N.K. Jemisin’s fiction unfolds in unexpected ways, and her latest novel, The Fifth Season, displays this on multiple levels. It’s the first book in a trilogy, The Broken Earth. That title can be taken literally: it’s set in a world in which the ruins of former civilizations and empires provide the backdrop and, in some cases, literally loom over the action. Essun, the novel’s central character, goes in search of her missing daughter. She is also, the reader quickly learns, able to manipulate seismic energy, an ability that has also left its impact on her world. Did I mention that it’s also one of the most impressively-structured books I’ve read in a long while? Over the course of the novel, three distinct plotlines manifest themselves, and the elegance with which they converge is impressive to behold.
Jemisin’s previous work includes The Inheritance Trilogy and the two books that make up The Dreamblood. Her books blend moral complexity, worldbuilding on a grand scale, and characters who are forced to make impossible decisions. All of these subjects came up in a conversation that we conducted over the phone. An edited version of our conversation follows.
TC: In the acknowledgements of The Fifth Season, you mentioned that the book had its roots in a NASA program at which you’d had a residency. Was there any part of the book that predated that?
NKJ: It’s hard to answer that question. Pretty much nothing that I come up with is that individual, for lack of a better description. Pieces of ideas come from things that I do and they may gel together years later to become something useful. That’s what happened in this case. The NASA thing helped, and probably was one of the pieces that helped me understand the environmental aspect, the worldbuilding. The story didn’t come together until much later, when I had a character that popped into my head; that was from a dream.
TC: In the author Q & A that appeared in The Dreamblood, you talked about what the planetary structure was. I grew up reading science fiction and fantasy, but had never really considered the planetary nature of what were, essentially, fantasy worlds. How much of that needs to be done before you can start working on a project?
NKJ: A lot of it, I put together as I’m working on it. Ultimately, for me, I’m a character-focused writer. The worldbuilding is something that interests me, of course, but the thing that makes it start for me is having a character. The worldbuilding informs the characters. Looking at the mechanics and dynamics–for example, with The Dreamblood, the first thing that pops into my head was a character creeping into someone’s room in the dead of night to kill them for a religious purpose. I had no idea what the religious purpose was; I had no idea what the religion was. I just knew that I wanted a vaguely Egypt-like society and killer ninja priests.

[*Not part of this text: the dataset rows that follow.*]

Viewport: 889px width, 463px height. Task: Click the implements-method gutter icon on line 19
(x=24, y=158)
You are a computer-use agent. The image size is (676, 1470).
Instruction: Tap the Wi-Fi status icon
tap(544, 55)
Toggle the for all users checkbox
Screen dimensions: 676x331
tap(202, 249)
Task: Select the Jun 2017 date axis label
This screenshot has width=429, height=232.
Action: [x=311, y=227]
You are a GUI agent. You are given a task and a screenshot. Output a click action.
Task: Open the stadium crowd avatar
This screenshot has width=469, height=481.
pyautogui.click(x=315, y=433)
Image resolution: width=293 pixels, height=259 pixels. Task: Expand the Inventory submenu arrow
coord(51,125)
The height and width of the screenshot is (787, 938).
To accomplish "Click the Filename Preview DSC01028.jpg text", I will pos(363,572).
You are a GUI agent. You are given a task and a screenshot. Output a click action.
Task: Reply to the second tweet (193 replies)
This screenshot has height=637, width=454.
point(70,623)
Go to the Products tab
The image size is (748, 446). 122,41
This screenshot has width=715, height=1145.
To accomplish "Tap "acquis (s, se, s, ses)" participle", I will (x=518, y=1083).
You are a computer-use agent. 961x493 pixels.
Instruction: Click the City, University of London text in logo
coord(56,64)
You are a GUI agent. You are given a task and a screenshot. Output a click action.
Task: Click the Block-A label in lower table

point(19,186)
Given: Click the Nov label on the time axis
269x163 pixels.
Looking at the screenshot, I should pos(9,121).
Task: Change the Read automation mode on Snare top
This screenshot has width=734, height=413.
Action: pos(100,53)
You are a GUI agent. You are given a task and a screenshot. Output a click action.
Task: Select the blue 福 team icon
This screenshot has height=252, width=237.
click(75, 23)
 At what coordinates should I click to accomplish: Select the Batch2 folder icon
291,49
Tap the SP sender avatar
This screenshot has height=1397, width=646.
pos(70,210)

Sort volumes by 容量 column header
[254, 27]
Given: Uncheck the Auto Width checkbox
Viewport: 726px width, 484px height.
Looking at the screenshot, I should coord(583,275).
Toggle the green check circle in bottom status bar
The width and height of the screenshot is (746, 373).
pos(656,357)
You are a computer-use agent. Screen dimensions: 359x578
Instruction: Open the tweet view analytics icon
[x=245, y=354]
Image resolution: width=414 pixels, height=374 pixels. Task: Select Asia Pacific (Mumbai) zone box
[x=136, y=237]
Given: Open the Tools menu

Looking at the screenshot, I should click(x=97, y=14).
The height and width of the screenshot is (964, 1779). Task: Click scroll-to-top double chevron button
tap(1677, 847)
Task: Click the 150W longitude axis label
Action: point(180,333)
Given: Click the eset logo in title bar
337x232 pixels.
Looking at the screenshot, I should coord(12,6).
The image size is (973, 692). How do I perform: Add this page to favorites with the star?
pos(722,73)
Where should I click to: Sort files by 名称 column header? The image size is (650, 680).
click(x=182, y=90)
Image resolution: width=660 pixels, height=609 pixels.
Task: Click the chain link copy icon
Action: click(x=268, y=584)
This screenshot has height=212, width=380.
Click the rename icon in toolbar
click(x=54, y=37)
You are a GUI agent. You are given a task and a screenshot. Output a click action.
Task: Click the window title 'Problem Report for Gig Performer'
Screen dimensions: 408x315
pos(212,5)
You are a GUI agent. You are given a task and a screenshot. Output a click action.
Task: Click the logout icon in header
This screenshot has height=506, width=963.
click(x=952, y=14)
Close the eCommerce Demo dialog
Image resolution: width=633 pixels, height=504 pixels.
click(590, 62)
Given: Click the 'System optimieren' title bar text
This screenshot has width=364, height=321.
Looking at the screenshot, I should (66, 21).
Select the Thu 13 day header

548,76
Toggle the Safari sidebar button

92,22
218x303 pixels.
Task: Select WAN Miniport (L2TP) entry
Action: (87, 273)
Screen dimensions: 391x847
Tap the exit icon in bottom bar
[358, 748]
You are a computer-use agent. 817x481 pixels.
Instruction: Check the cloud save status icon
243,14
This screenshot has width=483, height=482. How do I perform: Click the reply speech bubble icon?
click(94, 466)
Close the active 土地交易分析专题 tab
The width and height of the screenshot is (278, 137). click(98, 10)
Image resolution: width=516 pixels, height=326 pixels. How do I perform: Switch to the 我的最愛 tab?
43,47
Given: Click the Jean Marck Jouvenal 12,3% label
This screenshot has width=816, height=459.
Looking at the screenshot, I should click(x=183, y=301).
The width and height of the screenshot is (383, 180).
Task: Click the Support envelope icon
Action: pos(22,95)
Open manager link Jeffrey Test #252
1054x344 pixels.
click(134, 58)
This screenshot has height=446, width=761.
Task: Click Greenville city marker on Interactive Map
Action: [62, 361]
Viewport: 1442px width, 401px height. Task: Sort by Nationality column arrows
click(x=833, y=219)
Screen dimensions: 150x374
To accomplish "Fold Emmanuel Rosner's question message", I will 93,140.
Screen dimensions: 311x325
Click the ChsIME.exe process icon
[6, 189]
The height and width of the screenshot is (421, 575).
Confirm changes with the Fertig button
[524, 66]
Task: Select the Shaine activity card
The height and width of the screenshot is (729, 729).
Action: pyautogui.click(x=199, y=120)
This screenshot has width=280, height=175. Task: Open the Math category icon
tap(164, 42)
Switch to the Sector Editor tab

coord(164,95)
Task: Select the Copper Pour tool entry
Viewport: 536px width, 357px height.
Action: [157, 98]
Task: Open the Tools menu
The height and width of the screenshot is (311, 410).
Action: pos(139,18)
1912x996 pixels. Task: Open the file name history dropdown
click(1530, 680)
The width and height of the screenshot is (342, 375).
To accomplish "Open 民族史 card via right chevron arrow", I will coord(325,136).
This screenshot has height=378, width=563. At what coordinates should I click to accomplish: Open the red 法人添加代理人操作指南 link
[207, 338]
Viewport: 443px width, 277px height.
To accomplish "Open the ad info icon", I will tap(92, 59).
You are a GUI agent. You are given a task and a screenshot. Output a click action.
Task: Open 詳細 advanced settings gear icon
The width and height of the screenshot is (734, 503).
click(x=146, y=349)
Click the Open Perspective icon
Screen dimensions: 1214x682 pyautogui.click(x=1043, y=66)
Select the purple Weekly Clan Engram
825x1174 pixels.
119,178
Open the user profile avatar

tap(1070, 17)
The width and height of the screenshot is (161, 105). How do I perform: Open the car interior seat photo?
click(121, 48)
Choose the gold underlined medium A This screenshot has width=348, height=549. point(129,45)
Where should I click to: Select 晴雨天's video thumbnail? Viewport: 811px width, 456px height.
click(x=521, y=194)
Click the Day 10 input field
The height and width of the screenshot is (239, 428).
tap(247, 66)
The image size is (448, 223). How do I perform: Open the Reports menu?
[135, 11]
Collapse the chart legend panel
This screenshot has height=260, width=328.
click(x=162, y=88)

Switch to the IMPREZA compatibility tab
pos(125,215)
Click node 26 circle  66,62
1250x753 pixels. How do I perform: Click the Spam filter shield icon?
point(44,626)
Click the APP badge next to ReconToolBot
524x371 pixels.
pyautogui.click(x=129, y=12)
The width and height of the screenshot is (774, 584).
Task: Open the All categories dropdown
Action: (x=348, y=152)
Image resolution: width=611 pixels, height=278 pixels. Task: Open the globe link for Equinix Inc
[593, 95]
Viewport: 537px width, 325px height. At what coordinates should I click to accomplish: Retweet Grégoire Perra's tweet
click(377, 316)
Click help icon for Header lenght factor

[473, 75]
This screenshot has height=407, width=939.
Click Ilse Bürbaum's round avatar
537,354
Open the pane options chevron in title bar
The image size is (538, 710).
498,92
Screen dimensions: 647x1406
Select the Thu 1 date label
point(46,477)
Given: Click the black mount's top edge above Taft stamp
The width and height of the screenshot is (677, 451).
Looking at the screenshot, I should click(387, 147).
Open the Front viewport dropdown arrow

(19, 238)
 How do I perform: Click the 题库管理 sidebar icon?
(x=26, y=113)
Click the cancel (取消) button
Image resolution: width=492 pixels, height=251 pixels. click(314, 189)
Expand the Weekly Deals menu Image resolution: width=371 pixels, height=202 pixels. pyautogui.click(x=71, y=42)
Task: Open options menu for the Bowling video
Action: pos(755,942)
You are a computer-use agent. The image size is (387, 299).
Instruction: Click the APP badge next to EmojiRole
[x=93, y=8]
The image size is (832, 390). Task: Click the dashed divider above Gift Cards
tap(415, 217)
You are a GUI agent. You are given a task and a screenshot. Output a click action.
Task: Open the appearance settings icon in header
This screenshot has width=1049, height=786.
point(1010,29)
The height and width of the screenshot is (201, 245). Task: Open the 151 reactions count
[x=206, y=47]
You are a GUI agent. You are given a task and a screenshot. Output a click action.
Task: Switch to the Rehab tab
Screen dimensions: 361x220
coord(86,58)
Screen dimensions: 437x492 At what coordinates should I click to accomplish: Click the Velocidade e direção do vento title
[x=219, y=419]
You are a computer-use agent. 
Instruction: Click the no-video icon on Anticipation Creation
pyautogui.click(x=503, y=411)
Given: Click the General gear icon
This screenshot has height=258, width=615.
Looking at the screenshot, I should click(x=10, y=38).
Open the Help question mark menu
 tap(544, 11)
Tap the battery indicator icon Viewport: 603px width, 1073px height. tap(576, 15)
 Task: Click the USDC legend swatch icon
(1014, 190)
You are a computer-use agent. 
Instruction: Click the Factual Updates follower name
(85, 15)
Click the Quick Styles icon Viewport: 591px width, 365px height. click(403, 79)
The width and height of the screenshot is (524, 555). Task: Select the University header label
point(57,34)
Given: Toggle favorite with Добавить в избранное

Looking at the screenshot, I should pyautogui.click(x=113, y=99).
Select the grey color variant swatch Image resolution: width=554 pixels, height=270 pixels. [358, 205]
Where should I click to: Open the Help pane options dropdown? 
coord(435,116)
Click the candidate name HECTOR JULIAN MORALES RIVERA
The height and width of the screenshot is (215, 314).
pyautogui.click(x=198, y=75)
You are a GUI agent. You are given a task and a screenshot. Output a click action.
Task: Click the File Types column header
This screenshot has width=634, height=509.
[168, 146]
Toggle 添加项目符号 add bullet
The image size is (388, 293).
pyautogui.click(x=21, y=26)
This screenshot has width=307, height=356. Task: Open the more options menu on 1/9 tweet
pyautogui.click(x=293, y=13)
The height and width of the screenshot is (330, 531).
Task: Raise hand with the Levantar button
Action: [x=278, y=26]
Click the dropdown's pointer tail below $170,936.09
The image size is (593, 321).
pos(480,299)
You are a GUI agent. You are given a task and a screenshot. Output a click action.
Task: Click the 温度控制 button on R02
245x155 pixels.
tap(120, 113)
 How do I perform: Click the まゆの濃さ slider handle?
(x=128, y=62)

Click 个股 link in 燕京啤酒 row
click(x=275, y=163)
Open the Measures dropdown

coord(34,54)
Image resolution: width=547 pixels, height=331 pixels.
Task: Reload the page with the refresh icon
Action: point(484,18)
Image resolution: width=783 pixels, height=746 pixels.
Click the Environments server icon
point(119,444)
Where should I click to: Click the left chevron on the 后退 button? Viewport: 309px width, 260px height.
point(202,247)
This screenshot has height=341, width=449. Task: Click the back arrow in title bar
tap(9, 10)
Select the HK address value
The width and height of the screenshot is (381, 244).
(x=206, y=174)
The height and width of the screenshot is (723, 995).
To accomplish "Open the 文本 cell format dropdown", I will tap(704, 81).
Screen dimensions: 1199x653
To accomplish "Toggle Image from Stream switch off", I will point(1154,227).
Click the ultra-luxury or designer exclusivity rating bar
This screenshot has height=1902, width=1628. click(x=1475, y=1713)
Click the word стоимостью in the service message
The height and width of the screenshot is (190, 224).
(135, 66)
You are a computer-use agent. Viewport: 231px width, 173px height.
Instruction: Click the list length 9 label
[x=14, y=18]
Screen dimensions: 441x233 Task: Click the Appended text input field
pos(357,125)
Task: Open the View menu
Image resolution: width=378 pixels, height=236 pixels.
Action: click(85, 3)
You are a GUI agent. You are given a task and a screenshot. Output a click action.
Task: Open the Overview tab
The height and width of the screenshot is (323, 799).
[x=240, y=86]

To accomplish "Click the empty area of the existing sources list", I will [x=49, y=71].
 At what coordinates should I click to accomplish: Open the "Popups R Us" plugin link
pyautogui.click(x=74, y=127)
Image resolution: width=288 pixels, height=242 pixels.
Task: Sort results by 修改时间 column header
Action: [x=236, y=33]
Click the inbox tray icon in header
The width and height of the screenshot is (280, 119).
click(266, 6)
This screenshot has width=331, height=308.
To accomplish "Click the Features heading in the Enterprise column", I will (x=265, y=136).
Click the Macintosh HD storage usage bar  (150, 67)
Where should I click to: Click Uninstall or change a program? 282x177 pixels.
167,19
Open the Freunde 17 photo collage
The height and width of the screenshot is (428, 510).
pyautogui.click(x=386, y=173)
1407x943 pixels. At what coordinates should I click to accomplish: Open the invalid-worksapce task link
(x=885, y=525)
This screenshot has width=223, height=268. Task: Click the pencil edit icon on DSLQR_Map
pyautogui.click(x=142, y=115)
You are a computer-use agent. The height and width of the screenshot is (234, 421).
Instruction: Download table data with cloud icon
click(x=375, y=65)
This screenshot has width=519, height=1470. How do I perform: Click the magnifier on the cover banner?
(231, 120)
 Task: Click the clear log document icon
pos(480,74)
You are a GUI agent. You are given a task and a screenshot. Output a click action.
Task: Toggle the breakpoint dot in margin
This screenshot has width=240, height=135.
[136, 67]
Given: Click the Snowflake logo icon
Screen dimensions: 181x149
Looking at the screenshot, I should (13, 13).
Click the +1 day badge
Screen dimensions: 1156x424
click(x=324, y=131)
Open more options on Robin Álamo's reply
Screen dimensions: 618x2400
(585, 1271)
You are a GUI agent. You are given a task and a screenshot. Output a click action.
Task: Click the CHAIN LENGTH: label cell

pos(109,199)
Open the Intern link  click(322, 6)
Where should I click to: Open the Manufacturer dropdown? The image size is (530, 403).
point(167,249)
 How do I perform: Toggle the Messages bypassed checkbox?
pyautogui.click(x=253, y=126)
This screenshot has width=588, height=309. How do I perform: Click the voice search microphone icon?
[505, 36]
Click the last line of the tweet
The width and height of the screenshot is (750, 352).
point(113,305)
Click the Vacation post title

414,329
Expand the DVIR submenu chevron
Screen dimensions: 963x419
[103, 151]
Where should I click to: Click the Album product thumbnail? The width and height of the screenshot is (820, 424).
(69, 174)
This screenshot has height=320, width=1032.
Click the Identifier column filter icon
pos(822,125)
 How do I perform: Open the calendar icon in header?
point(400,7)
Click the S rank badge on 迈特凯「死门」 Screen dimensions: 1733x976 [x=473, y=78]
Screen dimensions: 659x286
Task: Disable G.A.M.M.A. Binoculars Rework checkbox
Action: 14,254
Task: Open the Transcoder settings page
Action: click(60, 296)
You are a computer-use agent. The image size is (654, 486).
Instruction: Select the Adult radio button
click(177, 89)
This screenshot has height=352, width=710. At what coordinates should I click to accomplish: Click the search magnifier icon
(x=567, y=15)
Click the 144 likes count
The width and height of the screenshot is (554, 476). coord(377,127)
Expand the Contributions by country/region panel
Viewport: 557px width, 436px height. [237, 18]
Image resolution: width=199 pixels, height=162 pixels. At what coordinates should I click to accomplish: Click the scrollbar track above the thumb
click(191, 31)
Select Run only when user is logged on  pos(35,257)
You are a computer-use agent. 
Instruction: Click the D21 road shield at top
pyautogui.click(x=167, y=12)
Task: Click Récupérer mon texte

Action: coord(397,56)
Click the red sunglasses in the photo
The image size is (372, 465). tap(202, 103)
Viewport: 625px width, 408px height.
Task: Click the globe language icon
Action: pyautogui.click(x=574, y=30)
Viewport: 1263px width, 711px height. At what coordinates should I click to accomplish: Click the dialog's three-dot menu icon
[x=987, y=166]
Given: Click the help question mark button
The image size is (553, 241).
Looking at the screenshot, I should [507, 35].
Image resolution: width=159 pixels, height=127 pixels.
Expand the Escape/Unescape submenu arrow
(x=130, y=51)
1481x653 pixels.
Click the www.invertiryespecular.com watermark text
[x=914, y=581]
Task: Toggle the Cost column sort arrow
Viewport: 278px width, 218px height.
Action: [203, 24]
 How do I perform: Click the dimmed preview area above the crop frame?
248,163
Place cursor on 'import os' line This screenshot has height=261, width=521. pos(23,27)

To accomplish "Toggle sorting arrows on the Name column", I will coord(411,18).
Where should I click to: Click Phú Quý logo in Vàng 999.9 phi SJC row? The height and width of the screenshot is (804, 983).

Then I tried to think about what the religion would look like, and I was contemplating that there would be this giant, weird-looking moon in the sky. That created a lot of the symbology and the magic system, because whatever people are exposed to is what they tend to shape their ideologies and philosophies and so forth around. That’s my own belief; it’s what we see in the real world. It’s how I tend to do things. I don’t know how to tell you how I do it beyond that.
TC: You’ve written one trilogy and–would “duology” be the correct term for The Dreamblood books?
It was, maybe, ten years ago, but it was in the days when people believed that black people didn’t read, and that a book containing primarily black characters wouldn’t sell.
NKJ: Kind of, yeah. With The Dreamblood, I intended to make a trilogy. The Dreamblood books were my first publishable book. They’re what got me my agent, but they did not get published at first. They made the rounds of the houses in New York, but for whatever reason–actually, they told me… I have some feelings about those reasons. In a couple of cases, they told me that they didn’t know what the audience for that would be. It was, maybe, ten years ago, but it was in the days when people believed that black people didn’t read, and that a book containing primarily black characters wouldn’t sell. So I put those aside and I worked on The Inheritance Trilogy. By the time I got back to The Dreamblood, and by the time I was established enough to sell it, I had fallen out of love with the series. I didn’t feel like I could do a third book, so that’s why it became a duology.
TC: Do you have a sense of where events will fall when plotting over multiple books?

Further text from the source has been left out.